Sementara itu, anak usaha Merdeka Copper, PT Merdeka Battery Materials Tbk, juga bersiap untuk meningkatkan produksi nikel tahun depan. Corporate Secretary Merdeka Battery Deny Greviartana dalam kesempatan sama menjelaskan, Merdeka Battery berharap dapat membukukan kinerja lebih baik tahun 2024 seiring dengan sudah beroperasinya tiga pabrik smelter rotary kiln electric furnace. Ketiga pabrik itu adalah PT Cahaya Smelter Indonesia, PT Bukit Smelter Indonesia, dan PT Zhao Hui Nickel. ”Pada tahun 2024, fokus kami adalah rump up produksi nikel,” kata Deny.
Sebagai perusahaan yang mengolah sumber daya alam, Merdeka Copper juga memperhatikan keselarasan dengan lingkungan. Sustainability Manager Merdeka Copper Bachtiar Manurung menjelaskan, keseriusan Merdeka Copper terlihat dari pengakuan yang diberikan atas upaya tersebut.
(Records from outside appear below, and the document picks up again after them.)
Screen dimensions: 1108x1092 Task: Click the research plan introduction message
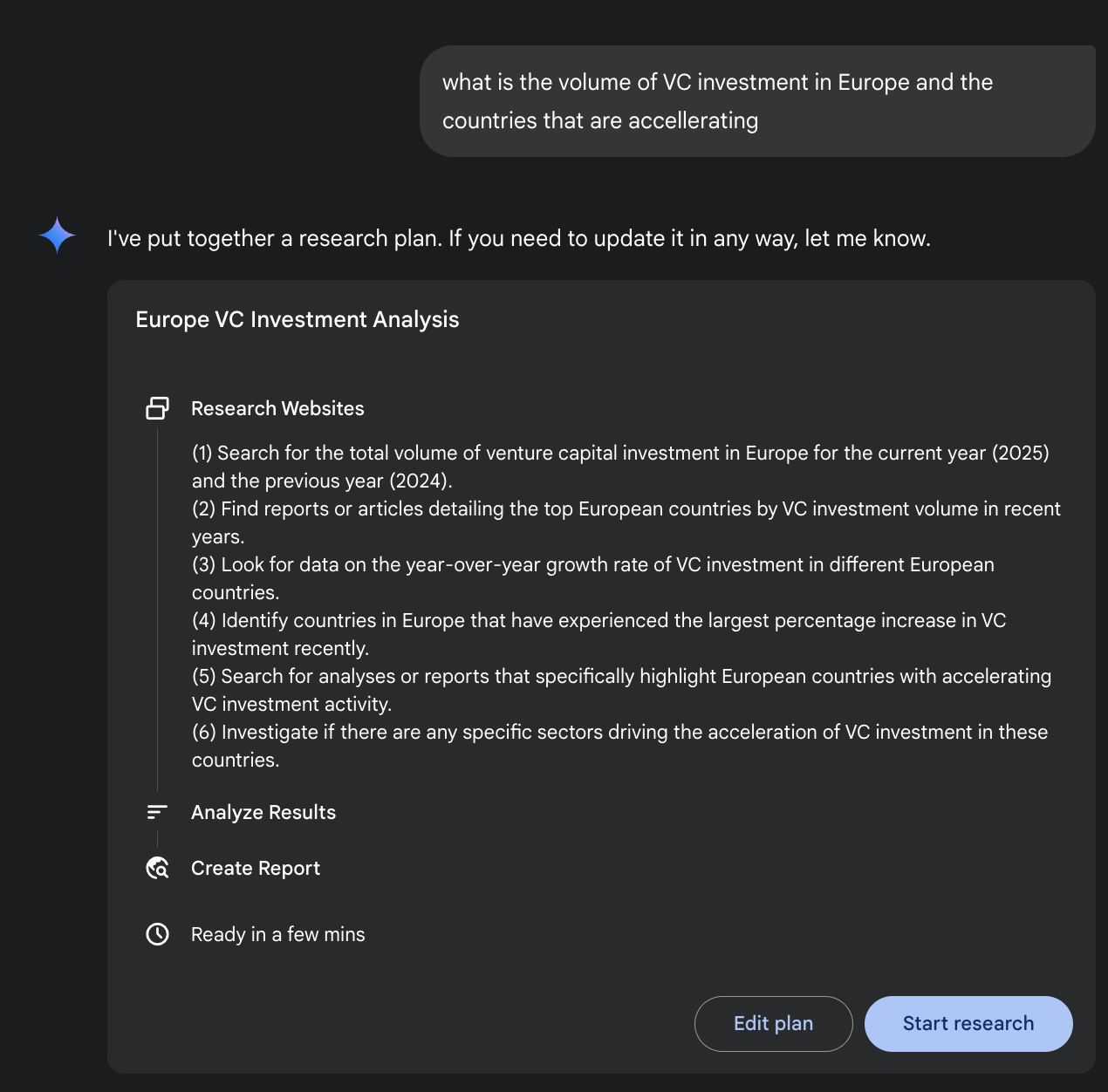coord(519,238)
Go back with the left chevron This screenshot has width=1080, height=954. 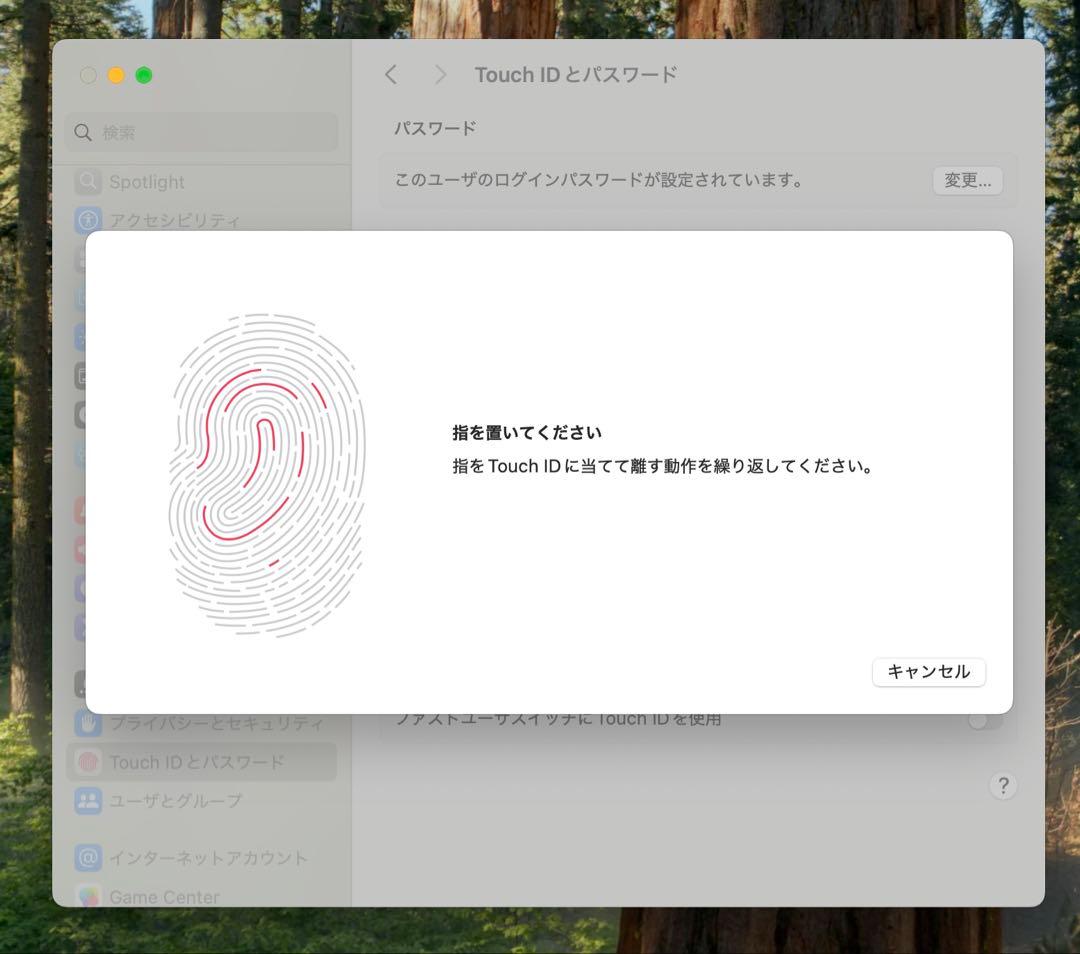pyautogui.click(x=391, y=75)
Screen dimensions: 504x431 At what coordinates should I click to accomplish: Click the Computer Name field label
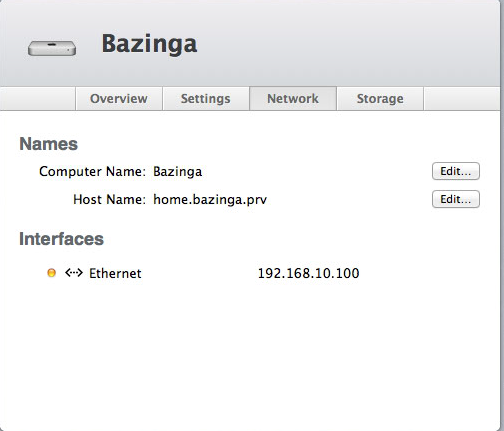coord(92,172)
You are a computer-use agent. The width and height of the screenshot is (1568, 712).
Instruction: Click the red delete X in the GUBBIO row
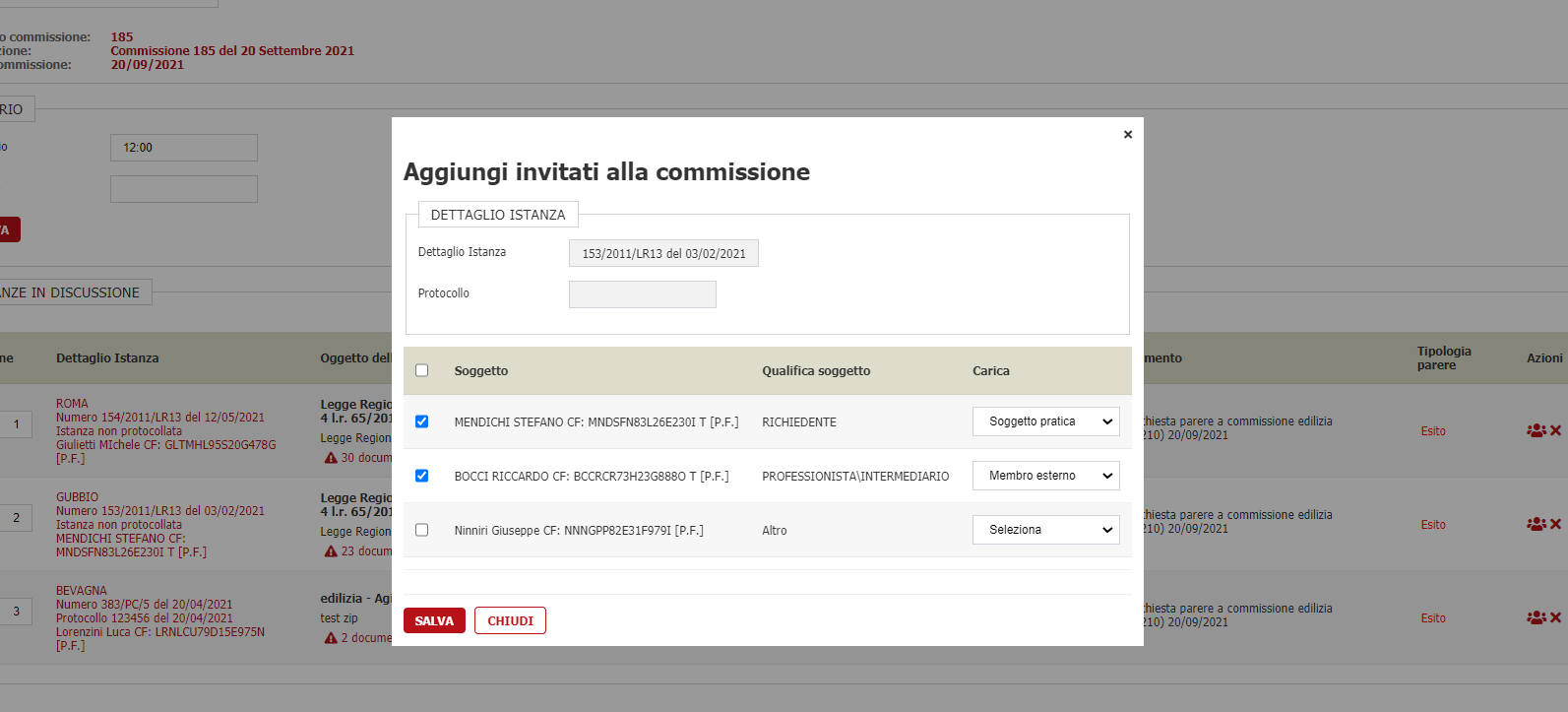(1556, 524)
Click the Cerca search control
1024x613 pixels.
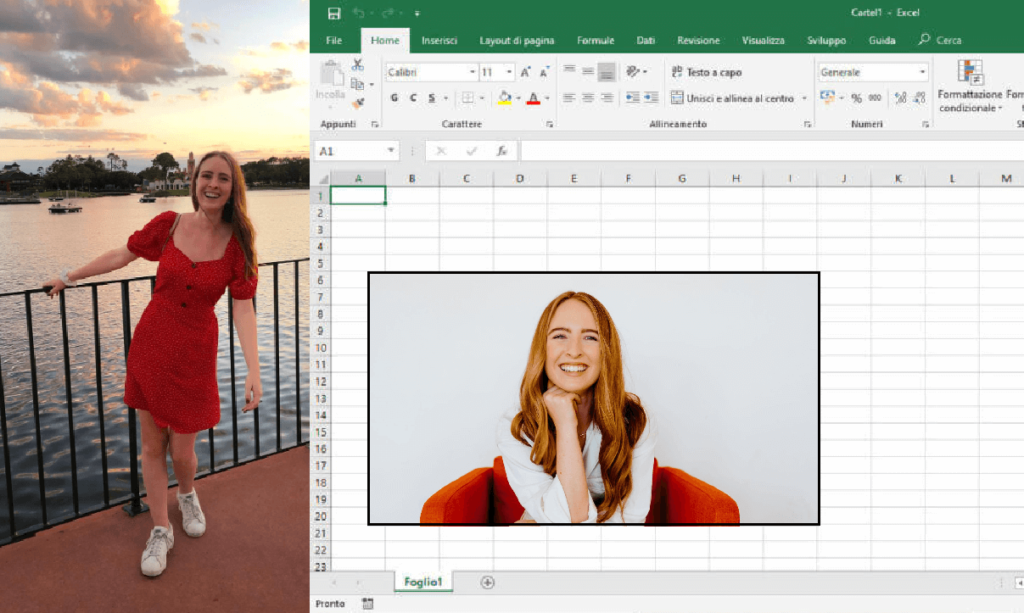(x=939, y=40)
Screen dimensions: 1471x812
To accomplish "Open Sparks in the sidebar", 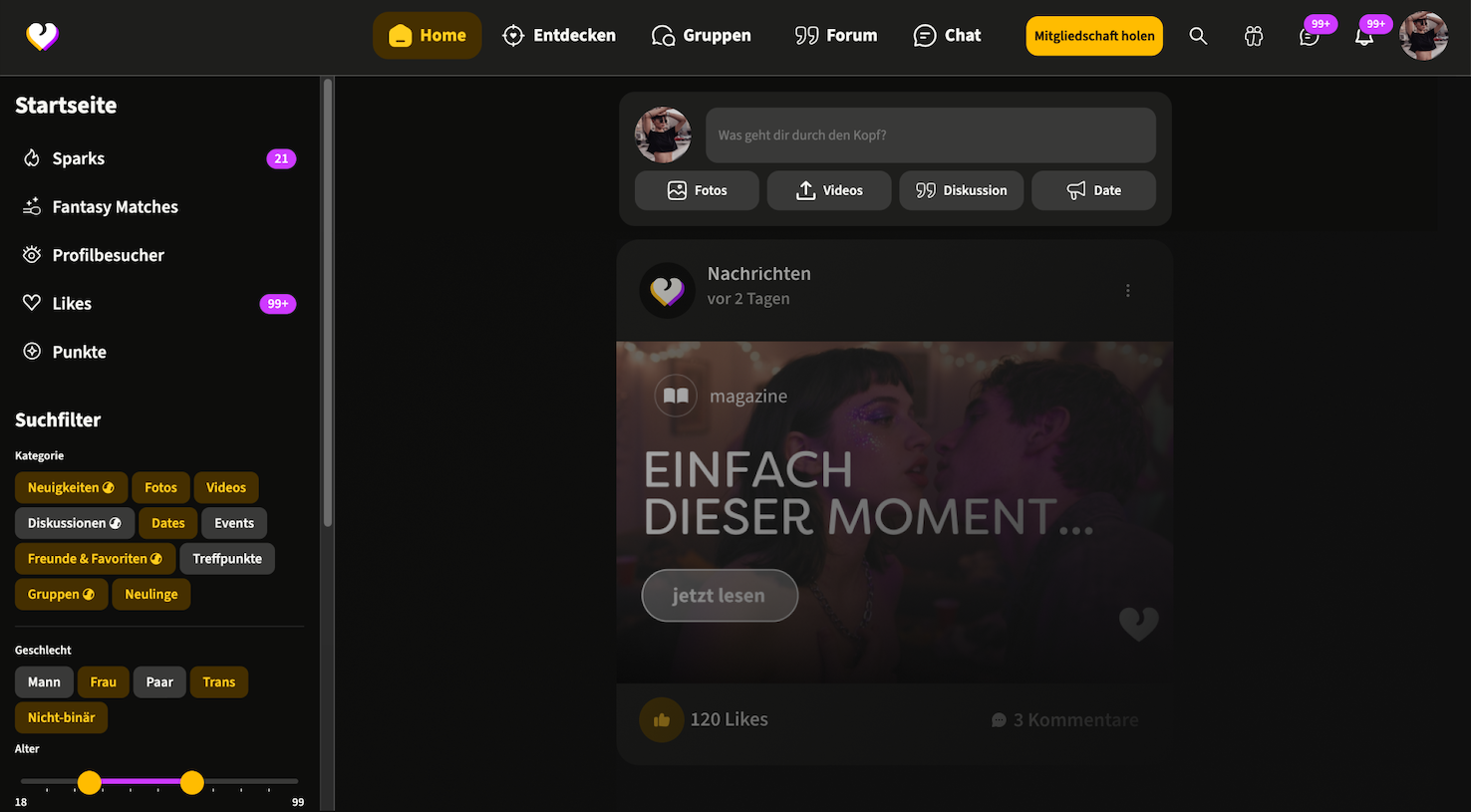I will (x=79, y=158).
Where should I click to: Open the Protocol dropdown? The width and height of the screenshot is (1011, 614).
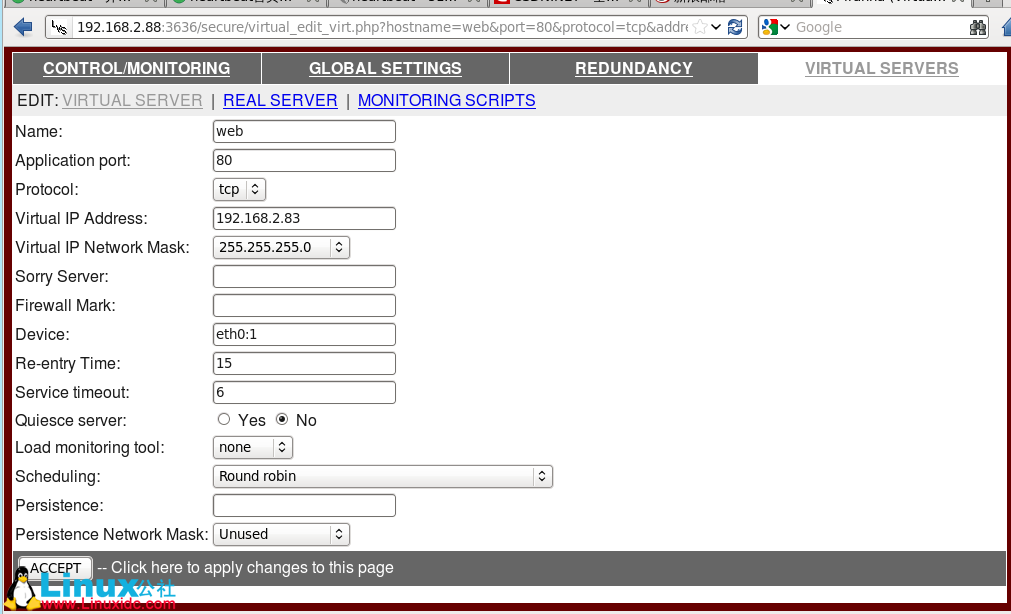coord(240,189)
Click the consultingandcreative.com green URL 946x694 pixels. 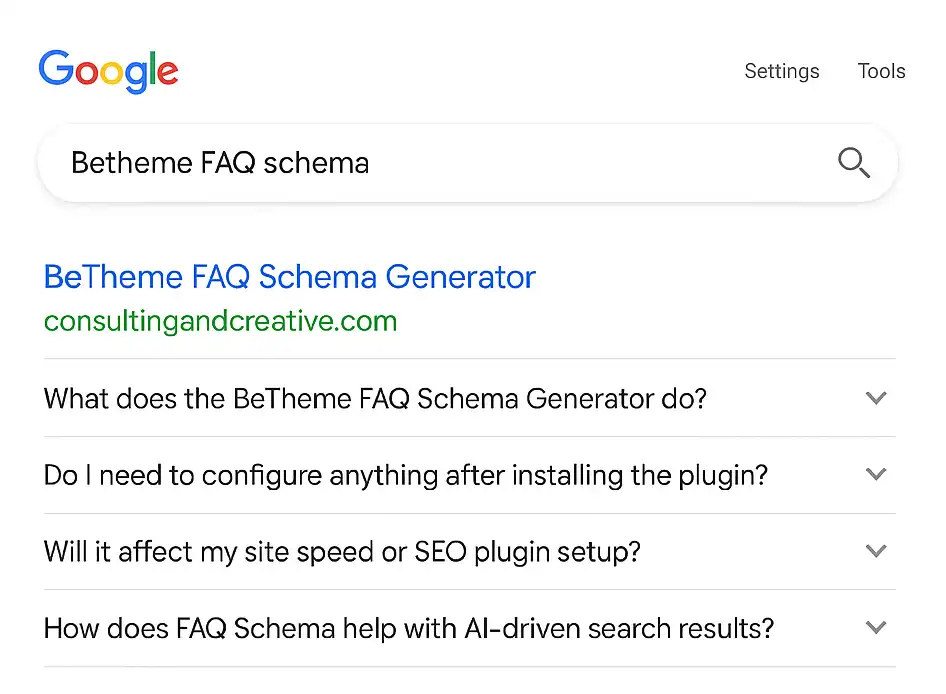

Tambang ini memiliki salah satu kandungan tembaga terbesar di dunia yang belum diolah. Kalau nanti mulai beroperasi, akan menjadi tambang tembaga nomor tiga di Indonesia.
”Hal ini dibuktikan dengan rekognisi dari dua lembaga pemeringkat ESG terbesar di dunia, yaitu Sustainalytics dan Morgan Stanley Capital International (MSCI),” kata Bachtiar Manurung. Oktober lalu, MSCI menaikkan peringkat ESG Merdeka menjadi A sehingga Merdeka Copper merupakan satu-satunya perusahaan tambang di Indonesia yang memiliki peringkat tersebut.
Kucurkan pinjaman
Sementara itu, emiten pertambangan lain, PT Trimegah Bangun Persada Tbk atau Harita Nickel, juga berekspansi dengan menambah cadangan nikel baru dan mengucurkan pinjaman kepada pengelola tambang baru yang terafiliasi. Harita Nickel mengucurkan pinjaman untuk entitas anaknya, PT Gane Tambang Sentosa (GTS). Pinjaman senilai Rp 500 miliar tersebut untuk belanja modal dan kegiatan operasional rutin GTS. Bunga atas pinjaman tersebut sebesar 8 persen per tahun dengan tenor lima tahun sejak pencairan pinjaman pertama.
”Transaksi tersebut tidak berdampak material atas kejadian, informasi atau terhadap kegiatan operasional, hukum dan kondisi keuangan atau kelangsungan perusahaan,” demikian keterangan dari Legal Manager dan Corporate Secretary Harita Nickel Franssoka Y dalam keterbukaan informasi di Bursa Efek Indonesia.
Harita Nickel mengakuisisi 99 persen saham GTS yang berlokasi di Pulau Obi, Maluku Utara, pada awal bulan lalu senilai Rp 7,9 miliar. GTS memiliki konsesi tambang nikel yang belum beroperasi dengan luas area 2.314 hektar dan masa berlaku izin usaha pertambangan sampai tahun 2040.